Render all of the records below as a numbered list, leaving out any blank lines.

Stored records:
——————

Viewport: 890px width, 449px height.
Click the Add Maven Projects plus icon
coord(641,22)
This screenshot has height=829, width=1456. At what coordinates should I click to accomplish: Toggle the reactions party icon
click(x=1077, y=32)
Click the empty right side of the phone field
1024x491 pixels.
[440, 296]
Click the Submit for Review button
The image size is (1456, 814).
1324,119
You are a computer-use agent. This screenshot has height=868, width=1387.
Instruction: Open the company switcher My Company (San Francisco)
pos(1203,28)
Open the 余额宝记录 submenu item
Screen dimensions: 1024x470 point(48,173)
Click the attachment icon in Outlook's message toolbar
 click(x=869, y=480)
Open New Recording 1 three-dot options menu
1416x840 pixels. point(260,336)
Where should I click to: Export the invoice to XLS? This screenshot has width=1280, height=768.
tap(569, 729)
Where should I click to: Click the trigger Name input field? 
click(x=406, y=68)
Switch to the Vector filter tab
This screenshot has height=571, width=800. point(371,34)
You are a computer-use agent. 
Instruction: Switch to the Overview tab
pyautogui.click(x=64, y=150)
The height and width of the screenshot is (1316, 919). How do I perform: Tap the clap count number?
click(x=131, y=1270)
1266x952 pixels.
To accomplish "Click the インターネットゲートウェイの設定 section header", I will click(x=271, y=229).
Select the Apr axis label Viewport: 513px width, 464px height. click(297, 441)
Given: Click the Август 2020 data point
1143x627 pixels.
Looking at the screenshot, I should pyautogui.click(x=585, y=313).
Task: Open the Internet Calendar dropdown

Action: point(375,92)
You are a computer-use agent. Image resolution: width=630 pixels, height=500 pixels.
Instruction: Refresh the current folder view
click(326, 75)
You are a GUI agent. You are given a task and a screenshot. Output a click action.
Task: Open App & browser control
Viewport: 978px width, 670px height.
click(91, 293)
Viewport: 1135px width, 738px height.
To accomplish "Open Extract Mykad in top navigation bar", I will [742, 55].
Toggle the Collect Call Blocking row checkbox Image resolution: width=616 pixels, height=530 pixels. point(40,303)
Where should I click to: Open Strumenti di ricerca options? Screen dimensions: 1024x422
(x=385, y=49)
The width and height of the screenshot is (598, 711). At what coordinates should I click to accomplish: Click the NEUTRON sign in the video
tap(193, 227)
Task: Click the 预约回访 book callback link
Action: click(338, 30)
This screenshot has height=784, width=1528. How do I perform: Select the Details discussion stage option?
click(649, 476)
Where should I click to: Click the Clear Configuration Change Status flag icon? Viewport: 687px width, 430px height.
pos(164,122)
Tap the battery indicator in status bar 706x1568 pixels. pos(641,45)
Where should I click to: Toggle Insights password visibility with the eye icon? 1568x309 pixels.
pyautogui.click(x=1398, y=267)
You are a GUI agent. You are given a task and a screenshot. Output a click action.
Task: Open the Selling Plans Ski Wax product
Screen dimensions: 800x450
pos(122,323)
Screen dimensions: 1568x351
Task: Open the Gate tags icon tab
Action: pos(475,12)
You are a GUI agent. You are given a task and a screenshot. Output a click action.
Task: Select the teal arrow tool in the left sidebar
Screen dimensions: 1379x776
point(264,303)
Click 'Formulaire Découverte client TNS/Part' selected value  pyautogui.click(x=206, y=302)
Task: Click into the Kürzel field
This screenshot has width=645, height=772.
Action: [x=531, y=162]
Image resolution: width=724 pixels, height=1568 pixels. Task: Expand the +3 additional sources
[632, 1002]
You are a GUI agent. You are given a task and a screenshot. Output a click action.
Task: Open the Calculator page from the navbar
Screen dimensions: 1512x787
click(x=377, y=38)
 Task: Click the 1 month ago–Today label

——————

## PROBLEM SOLUTION:
1. Viewport: 890px width, 449px height.
2. Click the Add Maven Projects plus icon
3. coord(641,22)
4. This screenshot has height=829, width=1456. At what coordinates should I click to accomplish: Toggle the reactions party icon
5. click(x=1077, y=32)
6. Click the empty right side of the phone field
7. 1024x491 pixels.
8. [440, 296]
9. Click the Submit for Review button
10. The image size is (1456, 814).
11. 1324,119
12. You are a computer-use agent. This screenshot has height=868, width=1387.
13. Instruction: Open the company switcher My Company (San Francisco)
14. pos(1203,28)
15. Open the 余额宝记录 submenu item
16. Screen dimensions: 1024x470 point(48,173)
17. Click the attachment icon in Outlook's message toolbar
18.  click(x=869, y=480)
19. Open New Recording 1 three-dot options menu
20. 1416x840 pixels. point(260,336)
21. Where should I click to: Export the invoice to XLS? This screenshot has width=1280, height=768.
22. tap(569, 729)
23. Where should I click to: Click the trigger Name input field? 
24. click(x=406, y=68)
25. Switch to the Vector filter tab
26. This screenshot has height=571, width=800. point(371,34)
27. You are a computer-use agent. 
28. Instruction: Switch to the Overview tab
29. pyautogui.click(x=64, y=150)
30. The height and width of the screenshot is (1316, 919). How do I perform: Tap the clap count number?
31. click(x=131, y=1270)
32. 1266x952 pixels.
33. To accomplish "Click the インターネットゲートウェイの設定 section header", I will click(x=271, y=229).
34. Select the Apr axis label Viewport: 513px width, 464px height. click(297, 441)
35. Given: Click the Август 2020 data point
36. 1143x627 pixels.
37. Looking at the screenshot, I should pyautogui.click(x=585, y=313).
38. Task: Open the Internet Calendar dropdown
39. Action: point(375,92)
40. You are a computer-use agent. Image resolution: width=630 pixels, height=500 pixels.
41. Instruction: Refresh the current folder view
42. click(326, 75)
43. You are a GUI agent. You are given a task and a screenshot. Output a click action.
44. Task: Open App & browser control
45. Viewport: 978px width, 670px height.
46. click(91, 293)
47. Viewport: 1135px width, 738px height.
48. To accomplish "Open Extract Mykad in top navigation bar", I will [742, 55].
49. Toggle the Collect Call Blocking row checkbox Image resolution: width=616 pixels, height=530 pixels. point(40,303)
50. Where should I click to: Open Strumenti di ricerca options? Screen dimensions: 1024x422
51. (x=385, y=49)
52. The width and height of the screenshot is (598, 711). At what coordinates should I click to accomplish: Click the NEUTRON sign in the video
53. tap(193, 227)
54. Task: Click the 预约回访 book callback link
55. Action: click(338, 30)
56. This screenshot has height=784, width=1528. How do I perform: Select the Details discussion stage option?
57. click(649, 476)
58. Where should I click to: Click the Clear Configuration Change Status flag icon? Viewport: 687px width, 430px height.
59. pos(164,122)
60. Tap the battery indicator in status bar 706x1568 pixels. pos(641,45)
61. Where should I click to: Toggle Insights password visibility with the eye icon? 1568x309 pixels.
62. pyautogui.click(x=1398, y=267)
63. You are a GUI agent. You are given a task and a screenshot. Output a click action.
64. Task: Open the Selling Plans Ski Wax product
65. Screen dimensions: 800x450
66. pos(122,323)
67. Screen dimensions: 1568x351
68. Task: Open the Gate tags icon tab
69. Action: pos(475,12)
70. You are a GUI agent. You are given a task and a screenshot. Output a click action.
71. Task: Select the teal arrow tool in the left sidebar
72. Screen dimensions: 1379x776
73. point(264,303)
74. Click 'Formulaire Découverte client TNS/Part' selected value  pyautogui.click(x=206, y=302)
75. Task: Click into the Kürzel field
76. This screenshot has width=645, height=772.
77. Action: [x=531, y=162]
78. Image resolution: width=724 pixels, height=1568 pixels. Task: Expand the +3 additional sources
79. [632, 1002]
80. You are a GUI agent. You are given a task and a screenshot. Output a click action.
81. Task: Open the Calculator page from the navbar
82. Screen dimensions: 1512x787
83. click(x=377, y=38)
84.  Task: Click the 1 month ago–Today label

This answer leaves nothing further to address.